This followed Monday’s report from the US quisling Iraqi government that its forces would take over security in Muthana Province, which has been occupied by a British-led force. Labour’s Defence Secretary Des Browne was in Baghdad for the occasion.

Clearly, the Japanese government is fearful for the safety of its forces after the withdrawal of 800 British troops, with their protection in the hands of the ‘Iraqi security forces’.

The British troops will not be coming home, however, half are expected to be redeployed to Nasiriyah, in Dhi Qar Province, to help plug the gap left by the 1,600 Italian troops that will be withdrawn between September and the end of the year.

This was the first bad news for US President George Bush and his servant Prime Minister Tony Blair yesterday.

On top of this, the bodies of the two US soldiers from the 101st Airborne Division, captured on Friday near Yusufiya by a force of Iraqi resistance fighters, were found in the street near the town.

Sections of the bourgeois media are now disparagingly describing how the 44-nation-strong ‘coalition of the willing’, put together by Bush and Blair when the occupation of Iraq began in May 2003, has become the ‘coalition of the reluctant’, with few adherents.
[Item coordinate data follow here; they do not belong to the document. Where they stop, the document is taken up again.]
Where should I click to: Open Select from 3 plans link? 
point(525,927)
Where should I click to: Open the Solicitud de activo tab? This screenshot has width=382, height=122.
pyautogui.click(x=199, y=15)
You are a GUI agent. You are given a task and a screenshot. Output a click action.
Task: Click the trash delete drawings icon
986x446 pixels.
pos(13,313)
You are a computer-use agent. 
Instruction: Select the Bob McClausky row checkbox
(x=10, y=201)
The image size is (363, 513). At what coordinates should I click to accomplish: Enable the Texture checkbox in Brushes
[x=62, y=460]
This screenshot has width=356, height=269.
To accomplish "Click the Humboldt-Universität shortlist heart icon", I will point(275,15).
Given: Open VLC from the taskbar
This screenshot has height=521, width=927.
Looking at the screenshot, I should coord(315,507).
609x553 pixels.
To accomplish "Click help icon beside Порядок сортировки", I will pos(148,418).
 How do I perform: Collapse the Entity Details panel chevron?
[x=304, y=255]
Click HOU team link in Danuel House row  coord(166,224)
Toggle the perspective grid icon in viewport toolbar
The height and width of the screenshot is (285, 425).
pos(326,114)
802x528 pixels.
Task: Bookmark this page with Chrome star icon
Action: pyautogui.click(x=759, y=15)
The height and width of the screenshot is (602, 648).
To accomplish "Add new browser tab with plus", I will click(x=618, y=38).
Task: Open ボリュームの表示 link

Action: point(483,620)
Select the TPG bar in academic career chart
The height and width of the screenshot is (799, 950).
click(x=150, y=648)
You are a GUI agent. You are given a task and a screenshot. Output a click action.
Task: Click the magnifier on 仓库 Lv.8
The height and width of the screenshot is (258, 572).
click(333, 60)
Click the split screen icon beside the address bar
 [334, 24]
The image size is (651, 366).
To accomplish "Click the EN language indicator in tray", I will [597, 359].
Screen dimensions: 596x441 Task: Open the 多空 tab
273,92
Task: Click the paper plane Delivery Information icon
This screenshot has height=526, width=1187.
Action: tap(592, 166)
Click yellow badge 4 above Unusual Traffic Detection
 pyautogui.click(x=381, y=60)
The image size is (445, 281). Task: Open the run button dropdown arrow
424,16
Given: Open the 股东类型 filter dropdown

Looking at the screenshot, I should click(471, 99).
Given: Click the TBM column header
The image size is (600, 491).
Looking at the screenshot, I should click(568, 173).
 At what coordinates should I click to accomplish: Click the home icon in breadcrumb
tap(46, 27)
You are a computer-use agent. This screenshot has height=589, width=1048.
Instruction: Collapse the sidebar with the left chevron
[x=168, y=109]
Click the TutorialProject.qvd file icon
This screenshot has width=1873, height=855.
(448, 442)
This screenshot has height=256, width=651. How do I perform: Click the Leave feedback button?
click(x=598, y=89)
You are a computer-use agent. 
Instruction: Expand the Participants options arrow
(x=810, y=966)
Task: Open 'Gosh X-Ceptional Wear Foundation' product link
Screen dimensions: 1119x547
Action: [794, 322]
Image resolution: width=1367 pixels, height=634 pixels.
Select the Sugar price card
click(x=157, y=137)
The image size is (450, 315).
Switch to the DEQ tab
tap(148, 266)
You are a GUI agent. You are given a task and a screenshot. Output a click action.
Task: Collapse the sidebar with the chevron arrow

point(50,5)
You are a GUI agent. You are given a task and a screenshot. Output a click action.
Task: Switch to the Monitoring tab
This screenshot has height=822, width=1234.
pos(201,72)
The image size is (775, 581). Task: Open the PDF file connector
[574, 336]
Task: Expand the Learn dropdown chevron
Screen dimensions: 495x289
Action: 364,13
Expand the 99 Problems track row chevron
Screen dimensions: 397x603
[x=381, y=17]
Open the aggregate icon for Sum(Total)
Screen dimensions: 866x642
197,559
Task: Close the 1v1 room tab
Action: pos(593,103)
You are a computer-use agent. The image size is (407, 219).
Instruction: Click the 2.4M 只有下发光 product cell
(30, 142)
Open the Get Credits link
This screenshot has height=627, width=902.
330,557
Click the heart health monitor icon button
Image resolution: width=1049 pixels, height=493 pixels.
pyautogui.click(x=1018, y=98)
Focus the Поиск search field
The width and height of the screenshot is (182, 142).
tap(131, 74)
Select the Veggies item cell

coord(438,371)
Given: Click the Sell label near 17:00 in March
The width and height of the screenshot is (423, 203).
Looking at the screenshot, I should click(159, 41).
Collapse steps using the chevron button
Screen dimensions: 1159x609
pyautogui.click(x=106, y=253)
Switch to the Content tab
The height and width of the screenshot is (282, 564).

In 2004, Spain withdrew its 1,300 troops after the right-wing People’s Party of Prime Minister Jose Maria Aznar was defeated by the Socialist Party in the general election.

Earlier this year, Italian Prime Minister Silvio Berlusconi’s Forza Italia lost the general election there and the new government is withdrawing Italy’s troops from Iraq. Netherlands, Ukraine, Nicaragua, the Philippines and Honduras have also quit.

So there will be 130,000 US troops, 7,200 British forces, 420 Australians and a few hundred more in the occupation forces.

Bush, Blair, Berlusconi and Aznar spearheaded the imperialist invasion and occupation of Iraq in 2003. Now they are down to two!

This is a tribute to the sacrifice, determination and the growth in the number of people actively participating in the Iraqi resistance movements and their level of organisation.

It is also the result of the continuous anti-war mobilisations in the countries that sent troops to aid the US imperialist occupation, the aim of which was to recolonise the country, grab Iraqi oil and and set up strategic bases there to threaten all the peoples of the Middle East.

US-British operations in Iraq are becoming more precarious by the day and, as the Japanese withdrawal shows, nobody believes that the quisling ‘Iraqi security forces’ will be able to maintain order. The grisly imperialist occupation, with its killing of hundreds of thousands of Iraqis, torture and corruption, is being defeated.

The occupation must be ended immediately and the Iraqi people must get their right to self-determination, so they can decide their own future and how they will utilise their oil resources for the benefit of the people.

With the overwhelming majority of working-class and middle-class people in Britain opposed to the occupation of Iraq and with the trade union conference season in full swing, it is time for trade unionists to insist on action to withdraw British troops from Iraq now.

The Spanish and Italian workers have forced the withdrawal of their countries’ troops.

Pious words of protest about the war by union leaders, who refuse to call action against the Labour government’s militarism, amounts to going along with the war crimes being committed against the Iraqi people. Such leaders must be replaced with those who will act.

Trade unionists must mandate their unions to call strike action and insist this is coordinated through the Trades Union Congress so that there is a general strike until British troops are withdrawn from Iraq.

This Blair regime maintains its intransigent position of keeping the British army in Iraq alongside US forces, so it must be forced out of office and replaced by a workers’ government that will withdraw all troops.